Servo control

Contents

• Servo control
  • Theory
  • Servo library
  • Hardware-based servo control
• Summary
• References

This chapter is all about servomechanisms, servos for short. You will learn:

• What is a servo? How does it work?
• How to connect a servo?
• How to control a servo?
• Different types of servos

Theory

A servomechanism (servo) is a feedback system that uses a closed-loop controller to set and actively adjust its position and/or velocity as an actuator¹, ². There are many types of servos i.e., hydraulic, pneumatic, electric ¹. In this tutorial, we shall focus on typical positional rotation DC motor servos, often used in RC control models.

Let’s quickly decipher the definition to fit our context:

• servo does rotate
• servo does keep its position
• servo can be controller with a microcontroller

Internally, a servo is an effector (here: a DC motor) wrapped with electronics that read and control its position. To read a position you need some sort of encoder. You also need a control mechanism/circuitry to read the position and correct it. Often, it’s a microcontroller with custom software, usually a PID controller. Finally, the servo needs to actuate in the real world. 5V/20mA is barely enough to light up an LED. The DC servo comes with an H-bridge to control position and power in the DC motor. The servo also may need gears (gearbox) to increase output torque. All of it comes in a small and usually affordable package!

Hopefully, you bought SG92(R) servo. It’s a small servo that offers a decent torque in a small casing. There are three wire leads: brown, red, orange. Colors may vary in tinge. The middle one, the red one is a positive power supply. You’ll connect 5V there. The brown one is GND. The orange one is PWM signal, which controls the position of the servo. Make sure you connect it to PB1 pin. The pinout of the servo is pretty smart. 5V lead in the middle effectively prevents you from applying wrong polarity. If you connect the PWM lead to GND by mistake, nothing will happen! Of course, try always to connect your hardware correctly.

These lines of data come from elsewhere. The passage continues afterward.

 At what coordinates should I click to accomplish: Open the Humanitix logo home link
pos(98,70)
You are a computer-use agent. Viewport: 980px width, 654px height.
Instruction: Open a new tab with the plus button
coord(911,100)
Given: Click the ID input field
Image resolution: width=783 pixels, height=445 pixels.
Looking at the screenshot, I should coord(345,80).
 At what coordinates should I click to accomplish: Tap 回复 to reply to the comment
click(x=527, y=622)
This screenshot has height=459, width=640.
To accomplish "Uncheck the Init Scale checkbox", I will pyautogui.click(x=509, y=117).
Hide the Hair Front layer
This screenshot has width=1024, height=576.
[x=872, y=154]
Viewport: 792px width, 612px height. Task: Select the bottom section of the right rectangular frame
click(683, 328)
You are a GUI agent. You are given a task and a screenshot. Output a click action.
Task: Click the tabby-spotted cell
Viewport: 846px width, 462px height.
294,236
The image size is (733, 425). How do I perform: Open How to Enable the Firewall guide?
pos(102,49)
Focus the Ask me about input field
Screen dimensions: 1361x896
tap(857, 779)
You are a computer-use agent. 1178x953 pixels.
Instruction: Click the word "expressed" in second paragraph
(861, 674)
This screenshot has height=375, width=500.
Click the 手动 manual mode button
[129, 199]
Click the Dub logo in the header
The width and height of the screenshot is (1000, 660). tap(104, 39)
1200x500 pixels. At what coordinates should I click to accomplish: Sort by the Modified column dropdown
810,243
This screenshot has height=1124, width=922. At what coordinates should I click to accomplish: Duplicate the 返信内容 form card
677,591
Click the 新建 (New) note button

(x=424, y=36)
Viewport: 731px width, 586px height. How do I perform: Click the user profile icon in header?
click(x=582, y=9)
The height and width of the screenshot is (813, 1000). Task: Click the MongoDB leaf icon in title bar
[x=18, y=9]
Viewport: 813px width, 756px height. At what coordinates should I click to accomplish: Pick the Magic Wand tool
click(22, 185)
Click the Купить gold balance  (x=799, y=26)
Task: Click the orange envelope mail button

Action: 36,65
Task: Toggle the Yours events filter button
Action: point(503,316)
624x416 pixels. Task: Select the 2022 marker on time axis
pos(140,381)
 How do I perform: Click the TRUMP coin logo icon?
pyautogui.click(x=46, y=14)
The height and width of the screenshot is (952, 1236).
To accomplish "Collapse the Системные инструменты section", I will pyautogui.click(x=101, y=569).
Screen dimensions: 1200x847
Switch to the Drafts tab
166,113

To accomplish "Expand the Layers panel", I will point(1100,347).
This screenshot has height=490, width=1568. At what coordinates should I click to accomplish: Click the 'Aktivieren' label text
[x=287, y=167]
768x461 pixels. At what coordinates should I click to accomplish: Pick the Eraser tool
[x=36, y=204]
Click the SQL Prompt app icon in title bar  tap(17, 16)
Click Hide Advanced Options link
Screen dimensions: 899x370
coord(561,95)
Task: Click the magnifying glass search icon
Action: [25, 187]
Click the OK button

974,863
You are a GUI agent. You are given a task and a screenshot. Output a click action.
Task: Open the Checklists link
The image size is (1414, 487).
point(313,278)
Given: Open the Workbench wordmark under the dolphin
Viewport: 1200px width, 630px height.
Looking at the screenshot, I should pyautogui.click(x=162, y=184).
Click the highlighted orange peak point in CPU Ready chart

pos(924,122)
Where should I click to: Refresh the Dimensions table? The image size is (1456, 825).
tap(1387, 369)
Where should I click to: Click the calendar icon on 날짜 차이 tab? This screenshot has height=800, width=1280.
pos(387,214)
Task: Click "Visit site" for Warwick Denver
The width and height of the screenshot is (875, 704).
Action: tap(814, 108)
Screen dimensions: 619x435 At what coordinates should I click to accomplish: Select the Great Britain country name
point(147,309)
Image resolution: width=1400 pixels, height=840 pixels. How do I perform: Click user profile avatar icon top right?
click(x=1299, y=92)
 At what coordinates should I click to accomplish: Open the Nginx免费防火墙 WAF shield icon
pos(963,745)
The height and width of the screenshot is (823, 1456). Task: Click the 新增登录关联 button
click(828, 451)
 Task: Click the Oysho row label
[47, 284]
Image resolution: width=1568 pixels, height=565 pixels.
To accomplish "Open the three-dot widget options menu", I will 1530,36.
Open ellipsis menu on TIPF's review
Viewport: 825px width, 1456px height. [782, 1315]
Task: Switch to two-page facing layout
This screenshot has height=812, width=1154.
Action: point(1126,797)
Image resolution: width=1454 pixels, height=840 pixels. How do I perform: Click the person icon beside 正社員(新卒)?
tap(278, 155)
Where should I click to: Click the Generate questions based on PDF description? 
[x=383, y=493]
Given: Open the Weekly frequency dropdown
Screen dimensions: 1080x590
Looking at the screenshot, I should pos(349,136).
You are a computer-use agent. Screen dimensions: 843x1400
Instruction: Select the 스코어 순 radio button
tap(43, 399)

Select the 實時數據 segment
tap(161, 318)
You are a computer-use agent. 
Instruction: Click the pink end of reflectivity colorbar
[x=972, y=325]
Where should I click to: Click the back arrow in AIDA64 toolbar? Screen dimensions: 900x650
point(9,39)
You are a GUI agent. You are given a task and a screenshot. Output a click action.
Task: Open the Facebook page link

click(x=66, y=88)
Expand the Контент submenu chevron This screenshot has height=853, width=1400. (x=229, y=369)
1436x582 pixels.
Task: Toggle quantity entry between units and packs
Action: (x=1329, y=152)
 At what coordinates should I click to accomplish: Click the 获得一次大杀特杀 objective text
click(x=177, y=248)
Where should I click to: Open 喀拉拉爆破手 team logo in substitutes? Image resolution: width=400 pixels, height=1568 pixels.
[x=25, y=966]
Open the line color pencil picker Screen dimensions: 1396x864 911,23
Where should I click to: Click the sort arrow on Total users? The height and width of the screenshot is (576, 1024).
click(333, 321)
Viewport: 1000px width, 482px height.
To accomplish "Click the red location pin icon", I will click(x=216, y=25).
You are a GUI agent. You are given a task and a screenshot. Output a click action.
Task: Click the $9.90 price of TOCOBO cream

Servo	Arduino Nano	Atmega Pinout
Orange	D9	PB1
Red	5V	N/A
Brown	GND	N/A

There are many tutorials in the Web. You can google them or simply use one of the below links:

• Arduino - Basic servo control
• Adafruit - Servo tutorial

Now, how to control it?

• 50Hz PWM signal
• 5%-10% duty cycle, to control its position between its maximum ranges (often 0 to 180deg)³. There are lots of variations on it⁴. From my experience, this is a good approximation but still it’s better to calibrate the values on your own.
• Power supply and GND are also welcomed :)

Servo library

Arduino IDE comes with Servo library included⁵. The library uses 16-bit timer to provide precise timing to control servos. The library can control up to 60 servos, depending on a microcontroller you use.

There is an official Arduino Servo tutorial if you need a different perspective on basics⁶.

Let’s take a look at an example (source: Arduino Servo library: Hello World!):

#include <Servo.h>

static constexpr const uint8_t SERVO_PIN {9};
static Servo servo;

void setup() {
  servo.attach(SERVO_PIN);
}

void loop() {
  for (uint8_t angle = 0; angle <= 180; angle += 45) {
    servo.write(angle);
    delay(1000);
  }
}

The first line #include <Servo.h> includes the Servo library. It comes with Arduino IDE so you don’t need to install anything. The servo device uses pin #9 as suggested in the pinout table above. Moreover, you need to create an object of type Servo: static Servo servo;.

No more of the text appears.